The product in question here was Brompton's well-known folding bike which has been marketed since 1975. The request for a preliminary ruling arose out of copyright infringement proceedings in Belgium involving Brompton and a Korean company, Get2Get. Get2Get argued that copyright does not subsist in Brompton's bicycle, as its shape and features are dictated by purely functional considerations.
The availability of copyright and its interplay with other rights has been considered in a number of recent CJEU decisions, most notably Cofemel (see our article here). That important case made clear that:
- copyright protection is available for all original designs irrespective of aesthetic value
- a work is not original if it has been determined by technical considerations, rules or other constraints which leave no room for creative freedom, and
- design right and copyright protections are not mutually exclusive, both pursuing fundamentally different objects, so protection can be cumulative.

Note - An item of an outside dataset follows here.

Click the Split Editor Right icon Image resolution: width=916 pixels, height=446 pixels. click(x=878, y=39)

This opens the door for copyright to be available for a much broader range of designs and "works" than was previously thought to be the case. It has already been applied by the UK Intellectual Property Enterprise Court in Response Clothing Ltd v The Edinburgh Woollen Mill Ltd [2020] EWHC 148.
The AG's opinion in Brompton bicycle is largely consistent with the CJEU's ruling in Cofemel. The AG advises the CJEU to rule that:
- copyright protection should not be available for exclusively functional shapes, and
- the fact that a patent has existed for the product in question should not automatically preclude copyright protection (although a registered patent may serve to identify technical constraints which dictated the shape of the product in question and the result intended).

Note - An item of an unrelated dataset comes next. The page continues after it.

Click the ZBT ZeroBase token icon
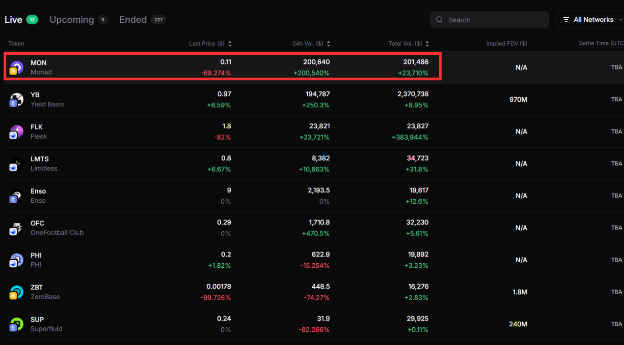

However, the AG then goes on to consider what factors should be taken into account in determining whether a product is exclusively functional, opining that:
- In order to determine whether the specific features of the shape of a product are exclusively dictated by its technical function, the competent court must take into account all the relevant objective factors in each case, including the existence of an earlier patent or design right in the same product, the effectiveness of the shape in achieving the technical result and the intention to achieve that result.
- Where the technical function is the only factor which determines the appearance of the product, the fact that other alternative shapes exist is not relevant. On the other hand, the fact that the shape chosen incorporates important non-functional elements which were freely chosen by its creator may be relevant.

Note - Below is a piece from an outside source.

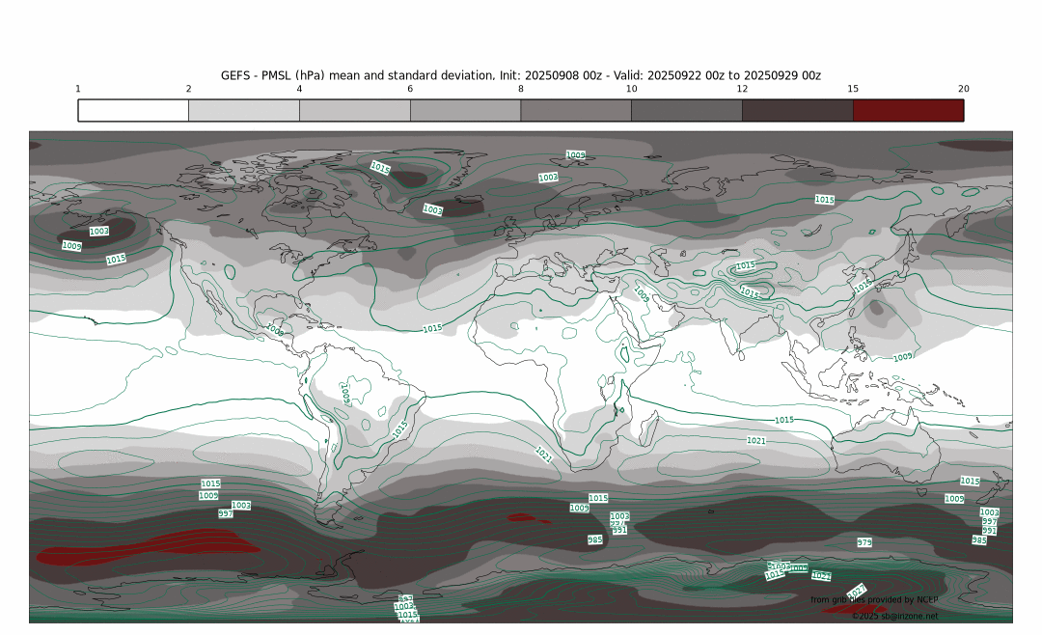Click the 1021 label in the Indian Ocean
The image size is (1042, 635).
756,441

If followed by the CJEU, the AG's opinion will be broadly welcomed. The factors to be taken into account in determining "functionality" are broadly consistent with the factors brands lawyers will be familiar with considering when determining whether functional shapes are registrable as trade marks.
One notable difference between the AG's opinion and Cofemel, however, is that the AG considers the subjective intention of the creator of the work to be important in determining whether it achieves an exclusively technical result. This does not seem consistent with the CJEU's decision in Cofemel, which focused on whether a work meets the requirements for "originality" – an objective factor. It will be interesting to see what the CJEU makes of this point when it delivers its judgment in Brompton Bicycle. Either way, it seems that the CJEU has opened the door for the much longer term of copyright protection to be available for a broader array of works including works which have functional elements.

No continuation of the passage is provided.